## START Source text
The two wild Sumatran tigers, held in large, adjoining cages in Balimbing, Indonesia, had killed at least eight people between them.
They growled ferociously, lunged at a man outside, ran in circles inside the cages and slammed against the walls, their eyes radiating a fierceness absent in zoo tigers. However, if all goes well, one of them eventually will be reintroduced into the wild.
In one of only two such experiments in the world, tiger experts here have begun rehabilitating and releasing tigers that have attacked humans and livestock elsewhere on Indonesia’s island of Sumatra. As a growing human population and economic development keep squeezing tigers out of their remaining habitats, clashes are increasing with deadly frequency. Last year, tigers killed at least nine people in Sumatra, mostly illegal loggers pushing ever deeper into previously untouched forest.
In the past 20 months, conservationists have successfully returned four Sumatran tigers to the wild, in what some experts describe as a promising strategy to help save the world’s population of wild tigers — now below 3,000, or less than 3 percent of their numbers a century ago. The Sumatran tiger, with fewer than 400 left, is considered one of the most critically endangered of the world’s six surviving tiger subspecies.
## END Source text
## START Record extracts
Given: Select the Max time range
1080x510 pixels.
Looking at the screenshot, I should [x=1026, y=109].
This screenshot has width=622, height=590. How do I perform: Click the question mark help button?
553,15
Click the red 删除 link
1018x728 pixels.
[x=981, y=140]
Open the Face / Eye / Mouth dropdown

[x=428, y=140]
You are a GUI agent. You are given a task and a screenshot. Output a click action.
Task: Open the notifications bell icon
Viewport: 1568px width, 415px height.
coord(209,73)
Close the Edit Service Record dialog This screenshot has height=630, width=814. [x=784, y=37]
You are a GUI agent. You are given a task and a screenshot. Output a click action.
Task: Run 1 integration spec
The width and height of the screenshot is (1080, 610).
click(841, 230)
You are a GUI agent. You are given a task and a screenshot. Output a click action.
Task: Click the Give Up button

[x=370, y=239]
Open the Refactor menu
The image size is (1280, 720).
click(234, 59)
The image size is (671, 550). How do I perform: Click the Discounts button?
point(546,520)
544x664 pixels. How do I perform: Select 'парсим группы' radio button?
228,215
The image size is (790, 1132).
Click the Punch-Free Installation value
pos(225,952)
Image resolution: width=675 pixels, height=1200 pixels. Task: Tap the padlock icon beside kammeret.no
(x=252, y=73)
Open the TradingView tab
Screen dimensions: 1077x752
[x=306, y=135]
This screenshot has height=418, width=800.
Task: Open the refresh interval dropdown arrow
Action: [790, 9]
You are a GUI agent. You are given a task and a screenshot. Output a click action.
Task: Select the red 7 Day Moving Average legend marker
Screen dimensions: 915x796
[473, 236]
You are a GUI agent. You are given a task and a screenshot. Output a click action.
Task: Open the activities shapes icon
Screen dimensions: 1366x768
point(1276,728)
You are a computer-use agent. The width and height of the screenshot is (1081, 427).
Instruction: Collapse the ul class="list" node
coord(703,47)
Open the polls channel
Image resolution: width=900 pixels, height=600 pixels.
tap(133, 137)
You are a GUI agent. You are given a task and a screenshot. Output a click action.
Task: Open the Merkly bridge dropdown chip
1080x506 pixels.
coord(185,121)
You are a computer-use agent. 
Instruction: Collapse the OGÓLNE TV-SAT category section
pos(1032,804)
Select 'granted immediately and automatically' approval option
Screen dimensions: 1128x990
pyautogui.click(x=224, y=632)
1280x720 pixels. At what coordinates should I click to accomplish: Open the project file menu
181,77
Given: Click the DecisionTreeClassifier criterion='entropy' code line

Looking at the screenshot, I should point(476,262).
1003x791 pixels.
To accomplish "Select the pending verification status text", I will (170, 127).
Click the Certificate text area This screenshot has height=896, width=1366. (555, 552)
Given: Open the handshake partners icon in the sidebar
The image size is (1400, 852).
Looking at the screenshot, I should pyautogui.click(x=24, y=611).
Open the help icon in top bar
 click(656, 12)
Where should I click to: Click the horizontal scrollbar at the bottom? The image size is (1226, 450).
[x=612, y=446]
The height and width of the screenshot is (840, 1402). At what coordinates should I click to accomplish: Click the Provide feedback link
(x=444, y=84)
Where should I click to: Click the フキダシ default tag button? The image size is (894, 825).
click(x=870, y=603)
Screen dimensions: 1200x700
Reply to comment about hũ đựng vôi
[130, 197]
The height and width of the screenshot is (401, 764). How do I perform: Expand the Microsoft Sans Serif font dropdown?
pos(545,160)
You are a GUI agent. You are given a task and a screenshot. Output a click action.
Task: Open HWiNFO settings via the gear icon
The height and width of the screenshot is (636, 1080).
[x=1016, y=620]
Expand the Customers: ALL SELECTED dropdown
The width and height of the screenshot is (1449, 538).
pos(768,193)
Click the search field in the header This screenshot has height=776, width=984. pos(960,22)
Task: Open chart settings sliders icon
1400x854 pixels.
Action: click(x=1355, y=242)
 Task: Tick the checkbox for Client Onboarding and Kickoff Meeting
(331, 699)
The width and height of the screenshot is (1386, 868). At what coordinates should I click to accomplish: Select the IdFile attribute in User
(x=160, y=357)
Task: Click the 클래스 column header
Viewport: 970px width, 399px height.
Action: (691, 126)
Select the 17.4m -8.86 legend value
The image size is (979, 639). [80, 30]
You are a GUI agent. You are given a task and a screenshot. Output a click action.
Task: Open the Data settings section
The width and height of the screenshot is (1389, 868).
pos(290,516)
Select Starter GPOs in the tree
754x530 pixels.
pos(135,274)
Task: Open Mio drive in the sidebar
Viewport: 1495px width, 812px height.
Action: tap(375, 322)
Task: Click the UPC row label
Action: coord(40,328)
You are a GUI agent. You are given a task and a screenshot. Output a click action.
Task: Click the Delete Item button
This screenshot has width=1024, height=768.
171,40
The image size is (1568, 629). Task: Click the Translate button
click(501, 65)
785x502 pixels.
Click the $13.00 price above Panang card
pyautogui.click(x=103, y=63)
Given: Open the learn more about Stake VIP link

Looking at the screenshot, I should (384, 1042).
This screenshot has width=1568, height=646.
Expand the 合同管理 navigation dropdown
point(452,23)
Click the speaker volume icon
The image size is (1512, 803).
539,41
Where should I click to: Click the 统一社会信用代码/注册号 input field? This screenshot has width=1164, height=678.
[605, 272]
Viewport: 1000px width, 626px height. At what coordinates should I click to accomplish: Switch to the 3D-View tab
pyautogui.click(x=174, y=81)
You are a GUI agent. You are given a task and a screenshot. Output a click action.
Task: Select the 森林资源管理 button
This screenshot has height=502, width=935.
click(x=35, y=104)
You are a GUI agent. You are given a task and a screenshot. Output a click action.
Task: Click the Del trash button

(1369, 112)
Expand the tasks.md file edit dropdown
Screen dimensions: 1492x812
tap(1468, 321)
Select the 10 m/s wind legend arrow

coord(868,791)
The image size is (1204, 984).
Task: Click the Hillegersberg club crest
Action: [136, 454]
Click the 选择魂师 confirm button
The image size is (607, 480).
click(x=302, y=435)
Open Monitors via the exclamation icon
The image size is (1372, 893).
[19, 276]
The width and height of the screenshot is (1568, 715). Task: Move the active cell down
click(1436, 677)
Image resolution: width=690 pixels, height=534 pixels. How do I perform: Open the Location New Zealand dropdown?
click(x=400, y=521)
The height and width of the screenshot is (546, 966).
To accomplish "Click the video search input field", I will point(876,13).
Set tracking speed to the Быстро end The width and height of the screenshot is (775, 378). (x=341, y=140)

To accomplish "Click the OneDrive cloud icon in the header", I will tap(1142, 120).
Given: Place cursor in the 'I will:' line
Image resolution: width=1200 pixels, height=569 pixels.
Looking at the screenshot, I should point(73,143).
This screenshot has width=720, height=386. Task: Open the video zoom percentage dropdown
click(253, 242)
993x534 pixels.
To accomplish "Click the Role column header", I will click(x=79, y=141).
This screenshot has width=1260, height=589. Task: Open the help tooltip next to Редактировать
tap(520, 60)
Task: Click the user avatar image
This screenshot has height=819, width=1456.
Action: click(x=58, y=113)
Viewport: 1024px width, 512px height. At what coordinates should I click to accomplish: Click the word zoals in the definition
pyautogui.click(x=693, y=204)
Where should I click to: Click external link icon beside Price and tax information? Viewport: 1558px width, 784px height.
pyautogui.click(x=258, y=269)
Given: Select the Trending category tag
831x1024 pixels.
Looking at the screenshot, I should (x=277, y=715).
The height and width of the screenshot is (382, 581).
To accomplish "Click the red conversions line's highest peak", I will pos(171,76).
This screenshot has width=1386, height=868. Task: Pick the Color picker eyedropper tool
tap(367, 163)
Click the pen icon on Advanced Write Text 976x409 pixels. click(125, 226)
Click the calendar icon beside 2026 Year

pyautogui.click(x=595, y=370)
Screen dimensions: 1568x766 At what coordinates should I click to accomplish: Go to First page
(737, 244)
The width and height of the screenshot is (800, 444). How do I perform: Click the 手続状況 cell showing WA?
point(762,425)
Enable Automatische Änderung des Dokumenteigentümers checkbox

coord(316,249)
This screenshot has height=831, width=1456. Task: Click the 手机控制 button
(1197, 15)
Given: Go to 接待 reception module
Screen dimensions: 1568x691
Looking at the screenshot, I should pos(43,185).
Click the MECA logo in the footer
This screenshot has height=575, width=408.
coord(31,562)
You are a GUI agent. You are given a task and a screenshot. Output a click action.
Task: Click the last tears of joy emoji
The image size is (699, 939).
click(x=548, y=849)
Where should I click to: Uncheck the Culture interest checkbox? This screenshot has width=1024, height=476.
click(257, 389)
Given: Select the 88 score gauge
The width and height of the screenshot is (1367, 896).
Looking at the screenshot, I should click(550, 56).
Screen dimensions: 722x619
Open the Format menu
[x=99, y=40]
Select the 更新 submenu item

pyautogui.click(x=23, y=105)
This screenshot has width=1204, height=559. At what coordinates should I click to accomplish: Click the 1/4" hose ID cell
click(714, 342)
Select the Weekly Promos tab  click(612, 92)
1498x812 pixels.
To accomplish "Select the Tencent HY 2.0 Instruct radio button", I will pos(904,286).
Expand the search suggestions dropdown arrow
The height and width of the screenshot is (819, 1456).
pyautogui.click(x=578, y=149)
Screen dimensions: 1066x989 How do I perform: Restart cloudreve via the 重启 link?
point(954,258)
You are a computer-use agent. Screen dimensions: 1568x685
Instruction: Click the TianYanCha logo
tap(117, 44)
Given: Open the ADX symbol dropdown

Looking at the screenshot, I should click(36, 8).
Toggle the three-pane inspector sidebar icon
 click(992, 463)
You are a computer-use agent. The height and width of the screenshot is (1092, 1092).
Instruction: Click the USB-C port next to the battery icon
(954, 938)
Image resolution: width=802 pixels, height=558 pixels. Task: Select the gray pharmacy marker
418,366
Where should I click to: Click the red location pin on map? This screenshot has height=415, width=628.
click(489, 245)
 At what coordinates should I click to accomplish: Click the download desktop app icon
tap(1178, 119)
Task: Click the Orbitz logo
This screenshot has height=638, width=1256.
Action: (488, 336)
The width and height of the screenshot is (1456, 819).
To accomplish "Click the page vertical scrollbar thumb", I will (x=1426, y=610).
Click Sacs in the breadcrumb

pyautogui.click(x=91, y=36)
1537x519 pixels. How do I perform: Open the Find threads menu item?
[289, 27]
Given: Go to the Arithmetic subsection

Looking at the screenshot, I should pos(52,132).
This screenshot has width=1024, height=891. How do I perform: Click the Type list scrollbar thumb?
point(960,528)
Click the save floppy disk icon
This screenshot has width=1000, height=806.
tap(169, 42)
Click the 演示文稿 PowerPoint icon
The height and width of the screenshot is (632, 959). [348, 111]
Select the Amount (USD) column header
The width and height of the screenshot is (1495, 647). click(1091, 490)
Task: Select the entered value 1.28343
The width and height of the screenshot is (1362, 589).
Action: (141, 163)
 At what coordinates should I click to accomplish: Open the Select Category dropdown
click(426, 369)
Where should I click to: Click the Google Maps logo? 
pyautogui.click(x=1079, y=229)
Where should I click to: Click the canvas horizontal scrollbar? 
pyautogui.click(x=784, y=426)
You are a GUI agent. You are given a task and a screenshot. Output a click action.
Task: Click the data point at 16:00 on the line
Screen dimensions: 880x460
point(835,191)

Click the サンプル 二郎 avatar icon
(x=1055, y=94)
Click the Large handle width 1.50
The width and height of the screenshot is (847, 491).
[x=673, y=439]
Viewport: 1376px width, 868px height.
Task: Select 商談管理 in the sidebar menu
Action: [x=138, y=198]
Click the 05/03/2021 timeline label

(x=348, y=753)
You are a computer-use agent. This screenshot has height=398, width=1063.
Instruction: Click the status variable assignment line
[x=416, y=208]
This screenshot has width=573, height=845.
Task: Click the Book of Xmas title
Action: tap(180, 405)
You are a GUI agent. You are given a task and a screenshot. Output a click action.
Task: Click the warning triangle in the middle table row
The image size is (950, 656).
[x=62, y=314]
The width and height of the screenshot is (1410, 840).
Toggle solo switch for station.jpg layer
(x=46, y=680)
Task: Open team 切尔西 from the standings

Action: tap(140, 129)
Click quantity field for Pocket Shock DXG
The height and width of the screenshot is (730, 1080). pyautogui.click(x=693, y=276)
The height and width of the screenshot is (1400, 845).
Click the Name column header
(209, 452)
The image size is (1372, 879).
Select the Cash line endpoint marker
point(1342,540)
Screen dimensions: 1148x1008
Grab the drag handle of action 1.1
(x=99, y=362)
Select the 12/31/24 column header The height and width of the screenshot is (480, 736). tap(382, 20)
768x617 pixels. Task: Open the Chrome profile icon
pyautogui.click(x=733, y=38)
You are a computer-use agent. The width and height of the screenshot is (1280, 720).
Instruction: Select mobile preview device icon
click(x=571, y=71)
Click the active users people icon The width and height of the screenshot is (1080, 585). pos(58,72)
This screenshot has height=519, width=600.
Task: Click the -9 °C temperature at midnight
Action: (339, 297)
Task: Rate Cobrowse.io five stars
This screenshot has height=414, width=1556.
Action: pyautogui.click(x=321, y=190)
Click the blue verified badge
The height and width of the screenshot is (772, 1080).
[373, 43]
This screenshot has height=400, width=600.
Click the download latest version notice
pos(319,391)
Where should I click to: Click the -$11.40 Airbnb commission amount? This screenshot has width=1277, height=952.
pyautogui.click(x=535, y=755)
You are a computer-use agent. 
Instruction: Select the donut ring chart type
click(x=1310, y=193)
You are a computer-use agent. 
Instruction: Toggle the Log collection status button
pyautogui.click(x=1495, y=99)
## END Record extracts
Pick up the article on rehabilitating Sumatran tigers and keep writing from the point where it ends. These records were taken from a separate source.

The tigers’ release has drawn criticism, not least from local villagers who complain that they have lost goats and chickens to the predators, and now fear venturing outside at night. Some conservation groups, including the World Wildlife Fund, have hesitated to get involved with the program, which is financed by Tomy Winata, an Indonesian tycoon who parlayed close ties to the military into building an empire in real estate, banking, mining and other industries.
Winata, 51, runs his “tiger rescue center” out of the Tambling Nature Wildlife Conservation, a 44,920-hectare park that he acquired in the remote, southernmost tip of a peninsula sticking out of southwestern Sumatra.
“I give my life to this place,” he said. “A lot of people say I’m ‘blah, blah, blah.’ But who can come here and do better than I have?” he says.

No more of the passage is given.